Could you please repeat the entries below word for word, with the images left out?

____________

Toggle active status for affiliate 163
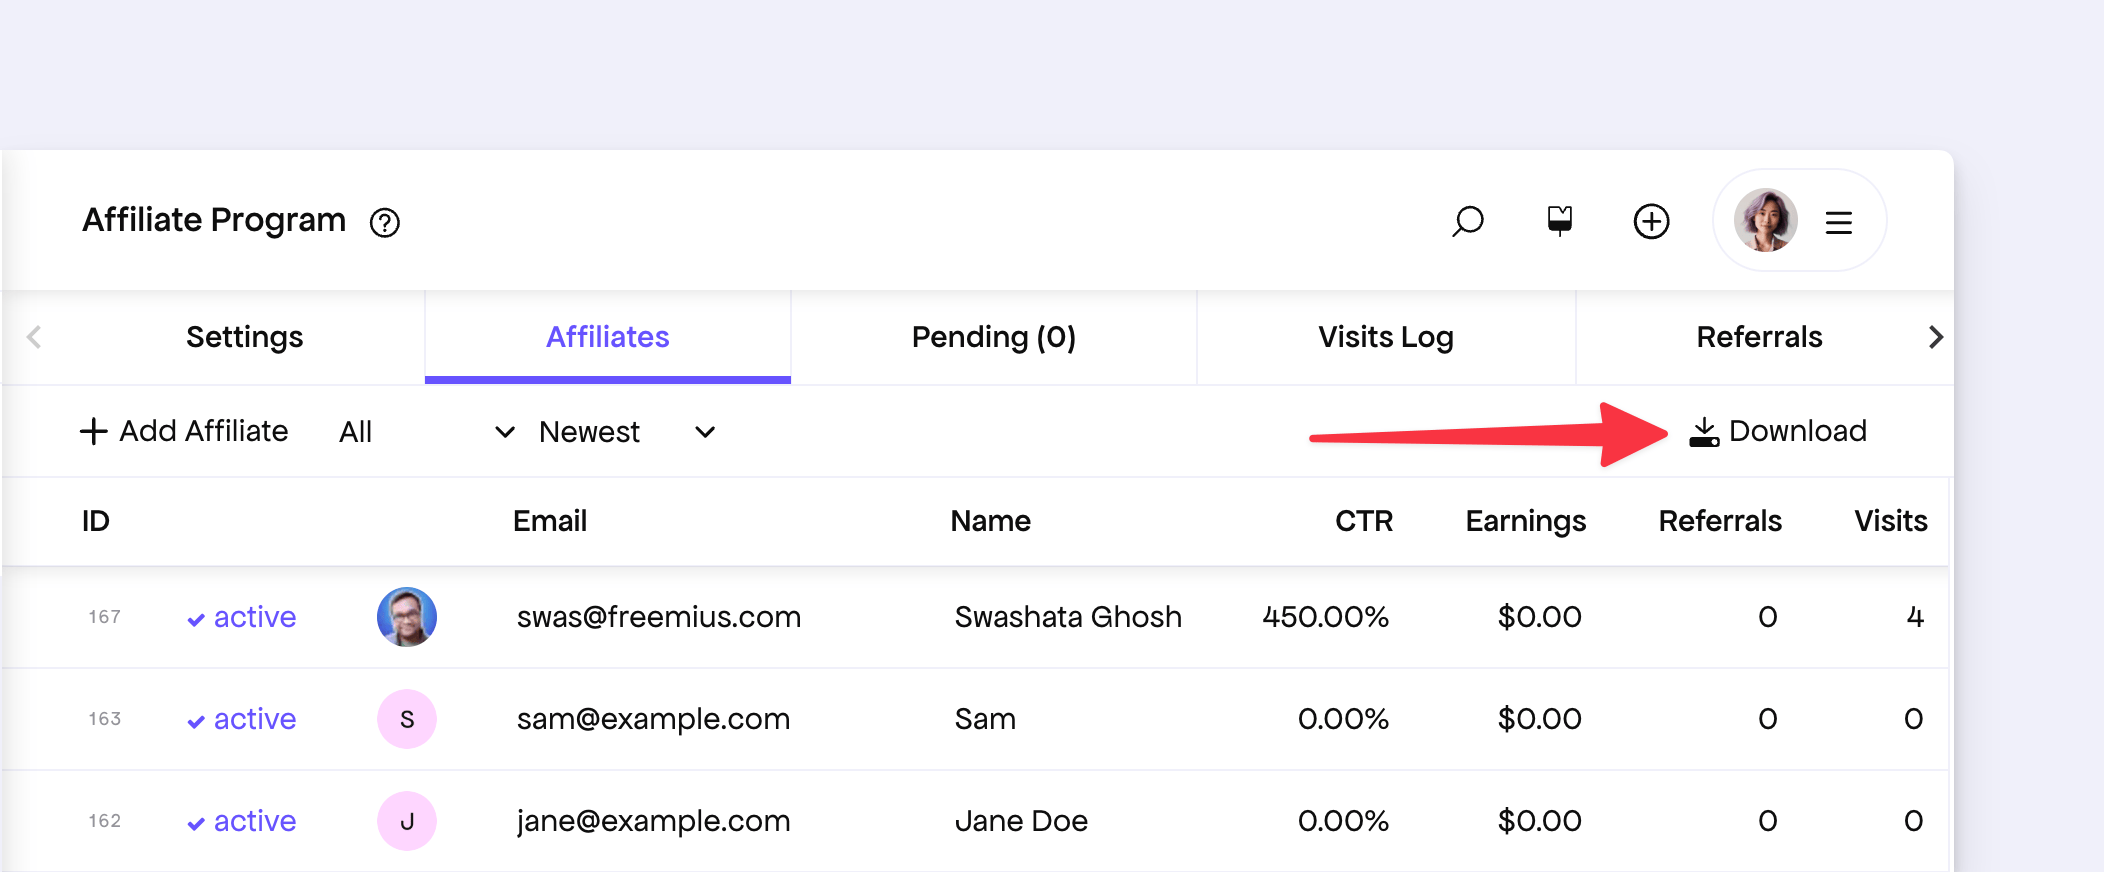This screenshot has height=872, width=2104. click(242, 719)
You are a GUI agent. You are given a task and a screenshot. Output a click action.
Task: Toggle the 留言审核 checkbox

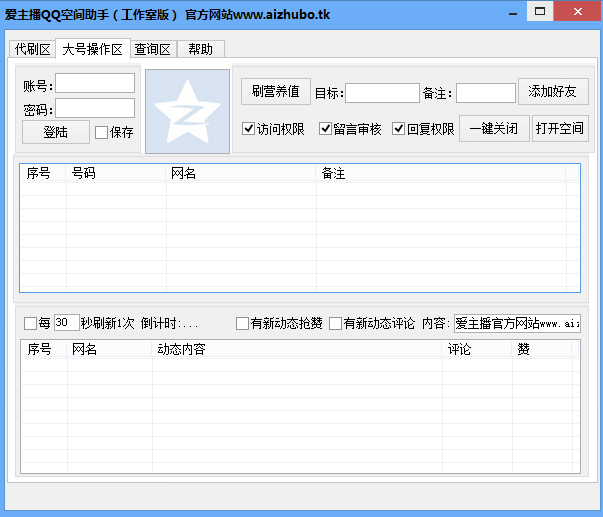[x=325, y=129]
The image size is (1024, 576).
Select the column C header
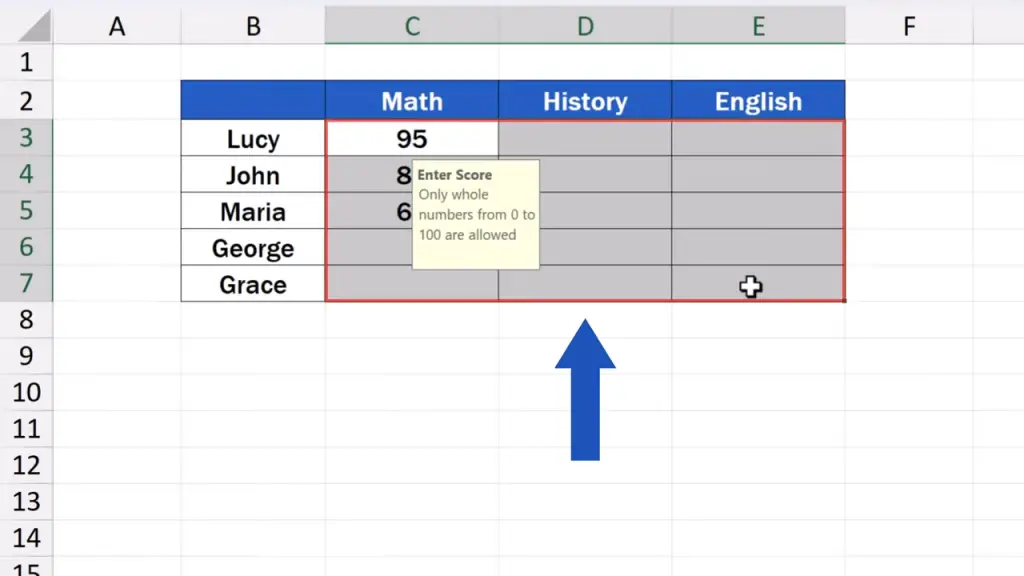(411, 27)
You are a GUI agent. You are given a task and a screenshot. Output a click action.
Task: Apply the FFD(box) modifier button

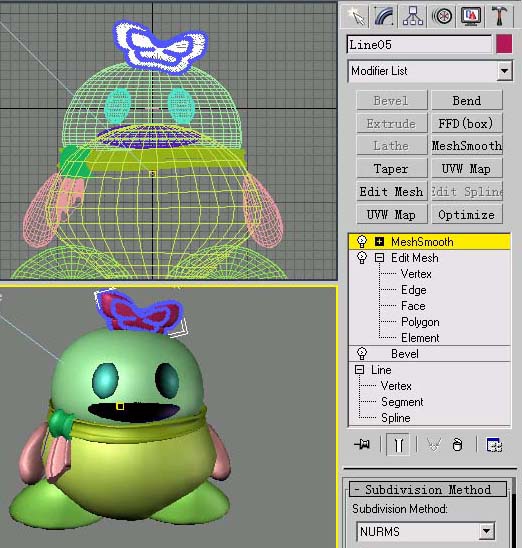(x=467, y=123)
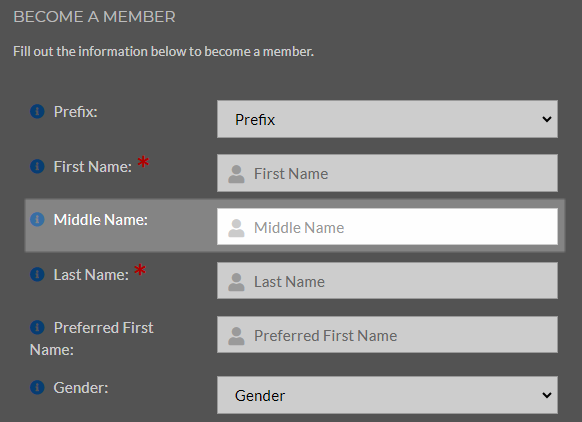Screen dimensions: 582x422
Task: Click the person icon in First Name field
Action: coord(236,174)
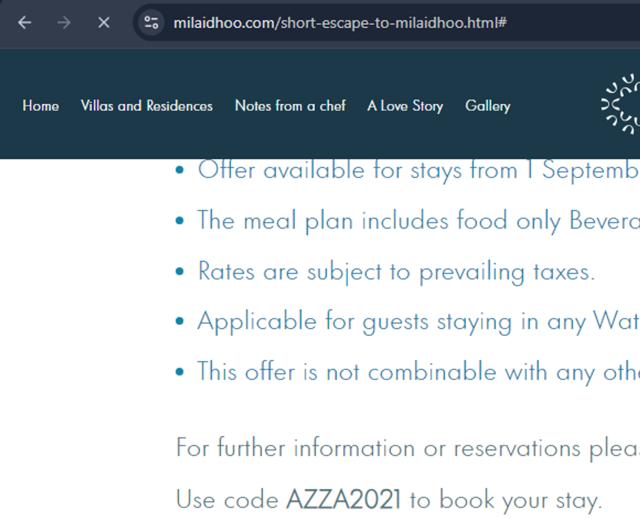The width and height of the screenshot is (640, 519).
Task: Go to Villas and Residences
Action: pyautogui.click(x=146, y=105)
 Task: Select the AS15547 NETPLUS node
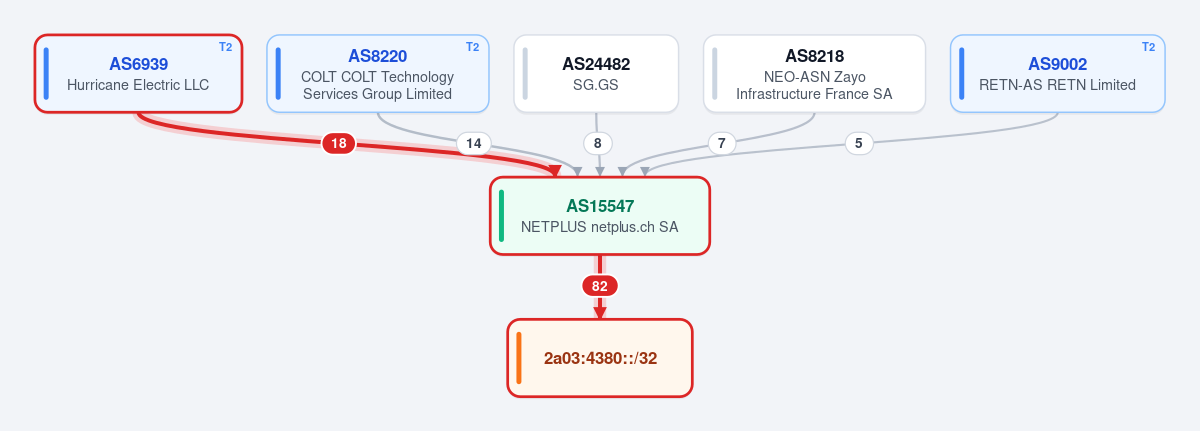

____________

◆ **Final answer**:
Toggle active status for affiliate 163
This screenshot has height=872, width=2104. click(242, 719)
You are a GUI agent. You are given a task and a screenshot. Output a click action.
Task: Toggle the 留言审核 checkbox

[x=325, y=129]
The image size is (1024, 576).
Select the column C header
(411, 27)
You are a GUI agent. You are given a task and a screenshot. Output a click action.
Task: Apply the FFD(box) modifier button

(x=467, y=123)
Screen dimensions: 582x422
Task: Click the person icon in First Name field
Action: coord(236,174)
The width and height of the screenshot is (640, 519).
Task: Go to Villas and Residences
Action: pyautogui.click(x=146, y=105)
 Task: Select the AS15547 NETPLUS node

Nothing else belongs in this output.